Un dron kamikaze de cartón. Sí, lo has leído bien. Japón acaba de presentar un dron de guerra hecho literalmente de cartón, con un precio que lo convierte en la munición más absurda (y genial) del mercado: 2.000 dólares por cabeza. La startup AirKamuy lo llama AirKamuy 150 y el ministro de defensa japonés, Shinjirō Koizumi, ya ha posado con él como quien enseña un mueble recién montado.
Un dron que cabe en un paquete plano y vuela 80 minutos
Lo primero que choca no es solo el material, es la logística. El AirKamuy 150 viene empaquetado como un estor de Ikea, completamente plano, lo que permite meter 500 unidades en un solo contenedor estándar. Una vez en el destino, cualquier persona con dos manos y diez minutos libres puede armarlo sin herramientas. Un mueble de guerra, vamos.
Sus cifras son modestas pero coherentes: motor eléctrico, 80 minutos de autonomía y una carga útil de apenas 1,3 kilos. No pienses en misiles ni explosivos masivos; está diseñado para saturar defensas aéreas, absorber ataques enemigos o lanzar pequeños suministros. Su fuerza no está en el músculo, sino en el enjambre: cientos de estos drones volando a la vez pueden volver loco a cualquier sistema antiaéreo.
La lógica aplastante de lo barato
En el tablero actual de la guerra con drones, el coste por unidad se ha vuelto una obsesión. Un dron Shahed iraní —los que Rusia usa para llover sobre Ucrania— cuesta entre 35.000 y 50.000 dólares. Derribar uno con un misil de defensa de seis cifras es una sangría. La propuesta japonesa es perversamente simple: si el enemigo tira cientos de drones caros, nosotros les lanzamos miles aún más baratos.
Pongámoslo en números de patio de colegio: con el precio de un solo Shahed, tú compras 17 AirKamuy. Y, como cualquier fábrica de cartón puede producirlos, la capacidad de escalar es casi inmediata. De repente, una empresa de packaging puede convertirse en proveedor militar.
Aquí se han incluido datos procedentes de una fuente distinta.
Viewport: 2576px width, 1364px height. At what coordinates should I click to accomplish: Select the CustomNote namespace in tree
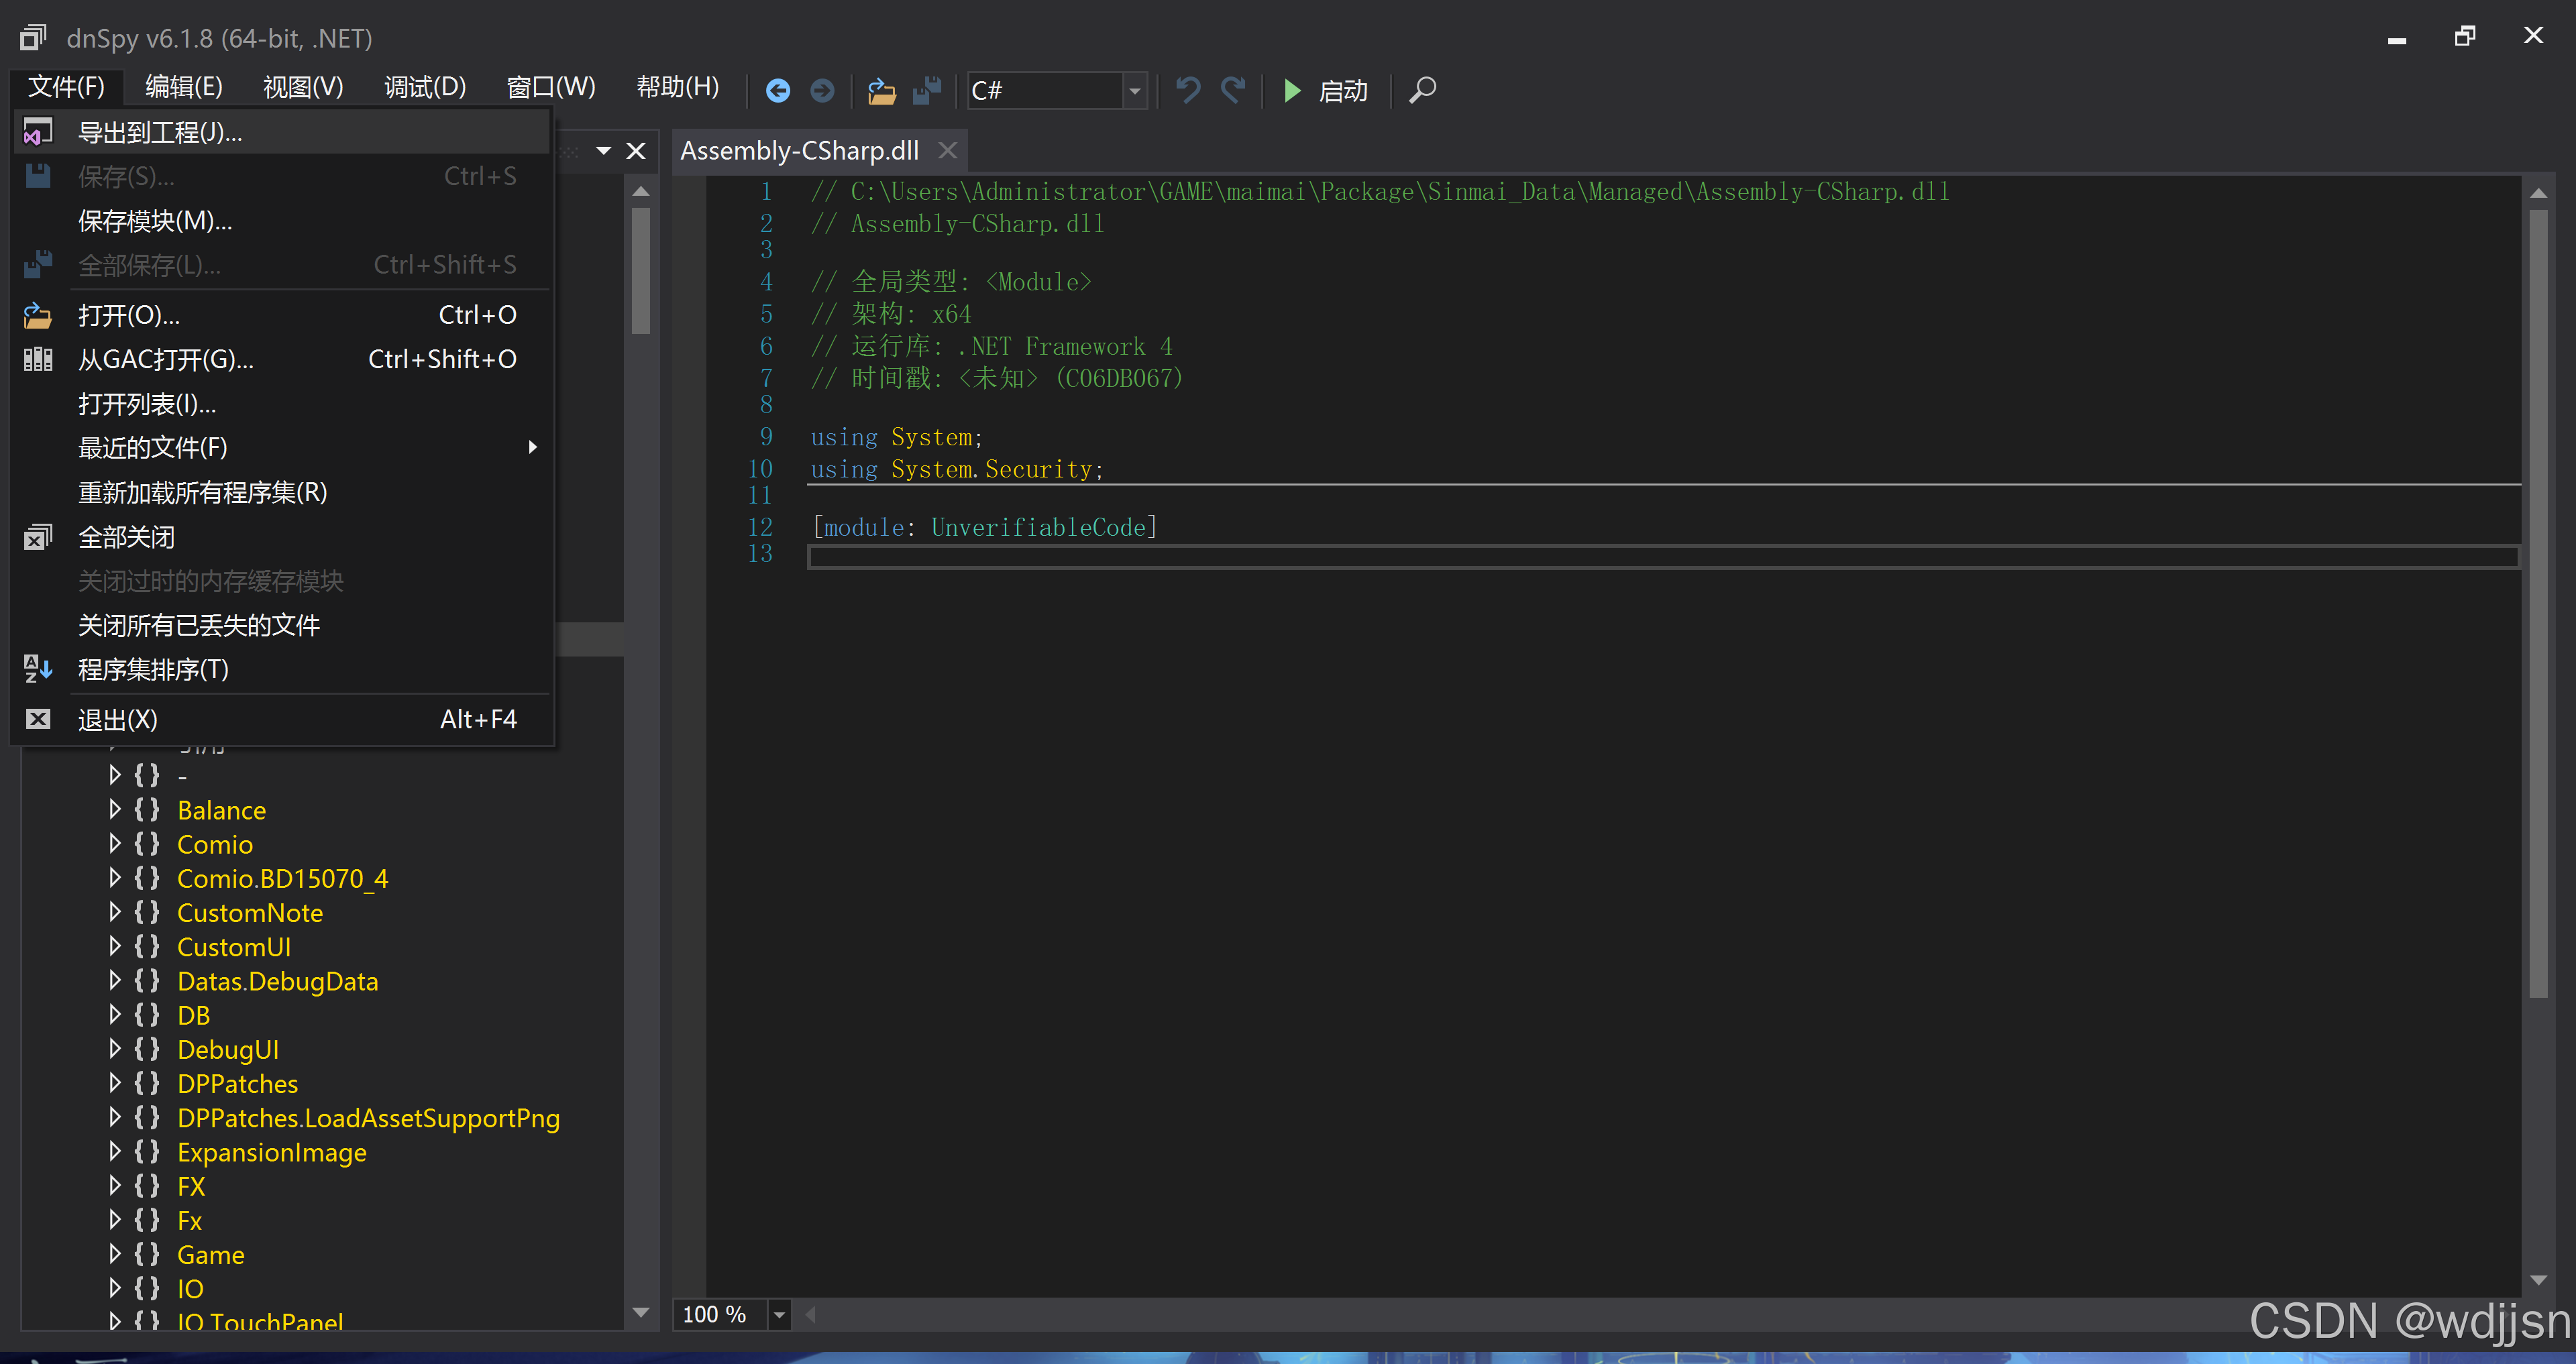click(250, 912)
El plot twist lo han escrito en una caja de Amazon.
El cartón ya no es solo para envíos de vuelta
Si te suena raro todo esto, no es la primera vez que el cartón entra en combate. En Ucrania ya se usaron drones de cartón australianos —los SYPAQ— para misiones de reconocimiento con un coste similar. Pero el AirKamuy añade una vuelta de tuerca: no está pensado para sobrevivir, sino para morir barato. Su misión es ser destruido y, de paso, obligar al enemigo a gastar recursos en derribarlo.
La pregunta incómoda no es si funciona técnicamente —que lo hace—, sino qué tipo de conflicto estamos normalizando. Drones desechables, fabricación instantánea, saturación sin piedad... Es un McGyverismo bélico que mezcla ingenio y crudeza a partes iguales. Yo creo que la propuesta es brillante, pero también un escalofrío si te paras a pensarla dos minutos.
El primer lote de producción está previsto para pruebas de campo a finales de este año. Mientras, en algún hangar militar, alguien ya estará calculando cuántos drones de cartón caben en un portaaviones.
Hype-O-Meter
Nivel de hype: 7/10. La idea es brillante por su sencillez logística y económica, y el factor «cartón» le da un aura de bricolaje que engancha. Pero el verdadero test será ver cómo se comporta bajo lluvia, enjambres y condiciones reales. Si aguanta, la guerra barata tiene nuevo rey.
El resumen para vagos (TL;DR)
- 🎯 ¿Qué ha pasado? Japón ha presentado un dron kamikaze de cartón de 2.000 dólares.
- 🔥 ¿Por qué importa? Permite saturar defensas a un coste ridículo comparado con el armamento actual.
- 🤔 ¿Nos afecta o es solo un meme? No te llegará por mensajería, pero redefine la guerra de desgaste.